About Cyclin-Dependent Kinase / CDK:
Cyclin-Dependent Kinase is a protein family that has a crucial role in regulating a cell cycle, differentiating nerve cells and mRNA processing.
Cyclin-Dependent Kinase Function
First, CDK has been known for its importance in the cell cycle, and then by extension in proliferation. However, it has been found that yeast cells can normally proliferate if you replace their CDK gene with a homologous human gene. CDK also binds cyclins, and without cyclins, there is little kinase activity in CDK. Animals are known to have at least 9 CDKs in their body, and four of these are involved in cell cycle regulation. yet, in some mammals, CDK1 with A2 and B1 can drive the cell alone, meaning that the other strands are not necessary here. CDK and its different cyclin partners can also have different effects on animals. For example, one study used mice to test the CDK and partners effects and found that CDK4 with its partner Cyclin D in the G1 phase, can have impacts such as infertility and diabetes.
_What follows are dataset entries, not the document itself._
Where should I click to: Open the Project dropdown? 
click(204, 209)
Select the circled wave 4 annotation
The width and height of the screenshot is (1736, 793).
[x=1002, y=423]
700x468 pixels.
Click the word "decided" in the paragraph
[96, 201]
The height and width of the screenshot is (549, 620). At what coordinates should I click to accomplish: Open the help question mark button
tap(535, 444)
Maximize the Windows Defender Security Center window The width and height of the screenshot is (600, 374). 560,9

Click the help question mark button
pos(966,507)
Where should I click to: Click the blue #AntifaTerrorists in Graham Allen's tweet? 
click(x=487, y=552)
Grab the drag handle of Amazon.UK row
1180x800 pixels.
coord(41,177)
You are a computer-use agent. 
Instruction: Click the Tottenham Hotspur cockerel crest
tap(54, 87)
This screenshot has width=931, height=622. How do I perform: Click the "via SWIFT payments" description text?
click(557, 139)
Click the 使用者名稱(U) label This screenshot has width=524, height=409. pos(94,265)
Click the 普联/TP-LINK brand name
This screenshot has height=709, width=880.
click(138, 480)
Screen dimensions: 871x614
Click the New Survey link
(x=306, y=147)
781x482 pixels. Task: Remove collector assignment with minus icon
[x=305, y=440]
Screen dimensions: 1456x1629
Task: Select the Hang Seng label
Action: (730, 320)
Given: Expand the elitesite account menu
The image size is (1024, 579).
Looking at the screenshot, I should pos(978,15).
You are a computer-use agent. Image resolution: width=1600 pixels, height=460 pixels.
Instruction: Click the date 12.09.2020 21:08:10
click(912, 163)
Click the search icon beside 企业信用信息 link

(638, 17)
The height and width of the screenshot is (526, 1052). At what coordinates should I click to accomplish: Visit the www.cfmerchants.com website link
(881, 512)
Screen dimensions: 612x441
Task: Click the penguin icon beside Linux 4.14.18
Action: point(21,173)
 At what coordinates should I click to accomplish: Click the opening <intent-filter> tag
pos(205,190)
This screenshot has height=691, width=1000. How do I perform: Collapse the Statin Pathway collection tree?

Being small proteins, and only have weights of around 34 to 40 KDA with little more than a kinase domain. The consensus sequence for the phosphorylation site in the amino acid sequence of a CDK substrate involves 5 elements. S/T is the phosphorylated serine or threonine, P is proline, X is any amino acid, K is lysine, and R is arginine. This complex protein is formed by an inactive catalytic subunit of protein kinase, which is CDK, binds to a regulatory subunit known as cyclin. When these two associates with one another, they create Cyclin-Dependent Kinase Complex.
Cyclin-Dependent Kinase Mechanism
In order for CDKs to be active, they need to be free of CDK inhibitor proteins known as CDIs. This is activated by CDK activating kinase (CAK) which phosphorylates threonine residue at 160 in the activation loop. CAK is used as a regulator of certain CDK types and is a member of the CDK family. For this reason, it is thought that CAK is indirectly regulated by a cyclin, meaning that in some ways, it is also dependent on cyclin. However, this is usually reversible, although the levels of CAK do remain high throughout the entire cell cycle.
The ATP-binding site, of all kinases, is a cleft between a small amino-terminal lobe and a larger carboxy-terminal lobe. The structure of human Cdk2 shows that CDKs have a modified ATP-binding site that can be regulated by cyclin binding. Without cyclin, a flexible loop forms known as the activation loop, and this blocks the cleft meaning that the position of some of the key amino acids is not going to be right for ATP binding. Cyclin is needed for the two alpha-helices to change their position and allow for ATP binding without an issue. One of these helices is the L12 which comes right before the activation loop, which rearranges the loop, allowing for the ATP binding to take place.